Please rewrite all of the rows below as a numbered list, leaving out the blank lines.

Rows from a pointing dataset:
# # #
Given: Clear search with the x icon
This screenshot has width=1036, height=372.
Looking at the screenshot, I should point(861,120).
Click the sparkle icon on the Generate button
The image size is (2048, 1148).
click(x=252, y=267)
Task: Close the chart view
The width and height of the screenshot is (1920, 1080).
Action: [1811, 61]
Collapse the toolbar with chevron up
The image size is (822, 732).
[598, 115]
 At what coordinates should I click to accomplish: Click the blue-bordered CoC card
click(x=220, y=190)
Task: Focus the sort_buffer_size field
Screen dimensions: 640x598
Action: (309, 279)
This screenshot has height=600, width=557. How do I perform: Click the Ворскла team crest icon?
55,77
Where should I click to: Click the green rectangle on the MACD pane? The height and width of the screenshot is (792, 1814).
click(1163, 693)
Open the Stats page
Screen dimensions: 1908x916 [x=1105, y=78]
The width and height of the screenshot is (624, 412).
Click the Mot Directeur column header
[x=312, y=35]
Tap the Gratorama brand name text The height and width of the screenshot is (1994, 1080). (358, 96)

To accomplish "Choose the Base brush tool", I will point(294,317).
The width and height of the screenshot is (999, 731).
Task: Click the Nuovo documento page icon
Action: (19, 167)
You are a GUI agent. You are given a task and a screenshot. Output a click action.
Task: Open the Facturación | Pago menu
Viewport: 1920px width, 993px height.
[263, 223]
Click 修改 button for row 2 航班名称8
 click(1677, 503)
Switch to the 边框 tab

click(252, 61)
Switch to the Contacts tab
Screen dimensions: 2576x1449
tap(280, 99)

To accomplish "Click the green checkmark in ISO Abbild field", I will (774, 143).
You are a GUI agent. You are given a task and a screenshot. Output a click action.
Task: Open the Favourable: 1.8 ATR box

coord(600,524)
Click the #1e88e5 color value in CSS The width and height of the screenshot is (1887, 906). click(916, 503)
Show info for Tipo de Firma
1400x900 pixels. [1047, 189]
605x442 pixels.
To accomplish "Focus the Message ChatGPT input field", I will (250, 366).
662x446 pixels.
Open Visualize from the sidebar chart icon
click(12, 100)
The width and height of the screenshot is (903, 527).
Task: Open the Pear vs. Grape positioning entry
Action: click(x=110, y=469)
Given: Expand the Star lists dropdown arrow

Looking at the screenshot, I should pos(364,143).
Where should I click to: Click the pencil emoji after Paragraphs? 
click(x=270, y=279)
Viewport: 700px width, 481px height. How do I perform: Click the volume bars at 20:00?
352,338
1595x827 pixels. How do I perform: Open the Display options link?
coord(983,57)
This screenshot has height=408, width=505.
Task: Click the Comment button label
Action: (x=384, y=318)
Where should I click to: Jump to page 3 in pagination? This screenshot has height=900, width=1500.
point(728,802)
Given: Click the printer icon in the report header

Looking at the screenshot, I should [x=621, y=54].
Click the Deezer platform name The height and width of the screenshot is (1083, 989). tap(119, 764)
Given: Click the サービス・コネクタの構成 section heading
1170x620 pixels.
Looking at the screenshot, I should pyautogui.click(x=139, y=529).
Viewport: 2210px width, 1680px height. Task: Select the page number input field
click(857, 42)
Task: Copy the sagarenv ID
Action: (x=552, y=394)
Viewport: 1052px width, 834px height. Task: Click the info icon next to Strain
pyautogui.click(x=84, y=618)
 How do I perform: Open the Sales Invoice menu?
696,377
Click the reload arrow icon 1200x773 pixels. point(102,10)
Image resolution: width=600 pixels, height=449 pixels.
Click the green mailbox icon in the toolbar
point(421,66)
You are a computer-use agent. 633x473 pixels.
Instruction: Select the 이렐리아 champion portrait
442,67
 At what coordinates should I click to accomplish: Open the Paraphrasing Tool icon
# # #
» Response to the task:
1. Given: Clear search with the x icon
2. This screenshot has width=1036, height=372.
3. Looking at the screenshot, I should point(861,120).
4. Click the sparkle icon on the Generate button
5. The image size is (2048, 1148).
6. click(x=252, y=267)
7. Task: Close the chart view
8. The width and height of the screenshot is (1920, 1080).
9. Action: [1811, 61]
10. Collapse the toolbar with chevron up
11. The image size is (822, 732).
12. [598, 115]
13.  At what coordinates should I click to accomplish: Click the blue-bordered CoC card
14. click(x=220, y=190)
15. Task: Focus the sort_buffer_size field
16. Screen dimensions: 640x598
17. Action: (309, 279)
18. This screenshot has height=600, width=557. How do I perform: Click the Ворскла team crest icon?
19. 55,77
20. Where should I click to: Click the green rectangle on the MACD pane? The height and width of the screenshot is (792, 1814).
21. click(1163, 693)
22. Open the Stats page
23. Screen dimensions: 1908x916 [x=1105, y=78]
24. The width and height of the screenshot is (624, 412).
25. Click the Mot Directeur column header
26. [x=312, y=35]
27. Tap the Gratorama brand name text The height and width of the screenshot is (1994, 1080). (358, 96)
28. To accomplish "Choose the Base brush tool", I will point(294,317).
29. The width and height of the screenshot is (999, 731).
30. Task: Click the Nuovo documento page icon
31. Action: (19, 167)
32. You are a GUI agent. You are given a task and a screenshot. Output a click action.
33. Task: Open the Facturación | Pago menu
34. Viewport: 1920px width, 993px height.
35. [263, 223]
36. Click 修改 button for row 2 航班名称8
37.  click(1677, 503)
38. Switch to the 边框 tab
39. click(252, 61)
40. Switch to the Contacts tab
41. Screen dimensions: 2576x1449
42. tap(280, 99)
43. To accomplish "Click the green checkmark in ISO Abbild field", I will (774, 143).
44. You are a GUI agent. You are given a task and a screenshot. Output a click action.
45. Task: Open the Favourable: 1.8 ATR box
46. coord(600,524)
47. Click the #1e88e5 color value in CSS The width and height of the screenshot is (1887, 906). click(916, 503)
48. Show info for Tipo de Firma
49. 1400x900 pixels. [1047, 189]
50. 605x442 pixels.
51. To accomplish "Focus the Message ChatGPT input field", I will (250, 366).
52. 662x446 pixels.
53. Open Visualize from the sidebar chart icon
54. click(12, 100)
55. The width and height of the screenshot is (903, 527).
56. Task: Open the Pear vs. Grape positioning entry
57. Action: click(x=110, y=469)
58. Given: Expand the Star lists dropdown arrow
59. Looking at the screenshot, I should pos(364,143).
60. Where should I click to: Click the pencil emoji after Paragraphs? 
61. click(x=270, y=279)
62. Viewport: 700px width, 481px height. How do I perform: Click the volume bars at 20:00?
63. 352,338
64. 1595x827 pixels. How do I perform: Open the Display options link?
65. coord(983,57)
66. This screenshot has height=408, width=505.
67. Task: Click the Comment button label
68. Action: (x=384, y=318)
69. Where should I click to: Jump to page 3 in pagination? This screenshot has height=900, width=1500.
70. point(728,802)
71. Given: Click the printer icon in the report header
72. Looking at the screenshot, I should [x=621, y=54].
73. Click the Deezer platform name The height and width of the screenshot is (1083, 989). tap(119, 764)
74. Given: Click the サービス・コネクタの構成 section heading
75. 1170x620 pixels.
76. Looking at the screenshot, I should pyautogui.click(x=139, y=529).
77. Viewport: 2210px width, 1680px height. Task: Select the page number input field
78. click(857, 42)
79. Task: Copy the sagarenv ID
80. Action: (x=552, y=394)
81. Viewport: 1052px width, 834px height. Task: Click the info icon next to Strain
82. pyautogui.click(x=84, y=618)
83.  How do I perform: Open the Sales Invoice menu?
84. 696,377
85. Click the reload arrow icon 1200x773 pixels. point(102,10)
86. Image resolution: width=600 pixels, height=449 pixels.
87. Click the green mailbox icon in the toolbar
88. point(421,66)
89. You are a computer-use agent. 633x473 pixels.
90. Instruction: Select the 이렐리아 champion portrait
91. 442,67
92.  At what coordinates should I click to accomplish: Open the Paraphrasing Tool icon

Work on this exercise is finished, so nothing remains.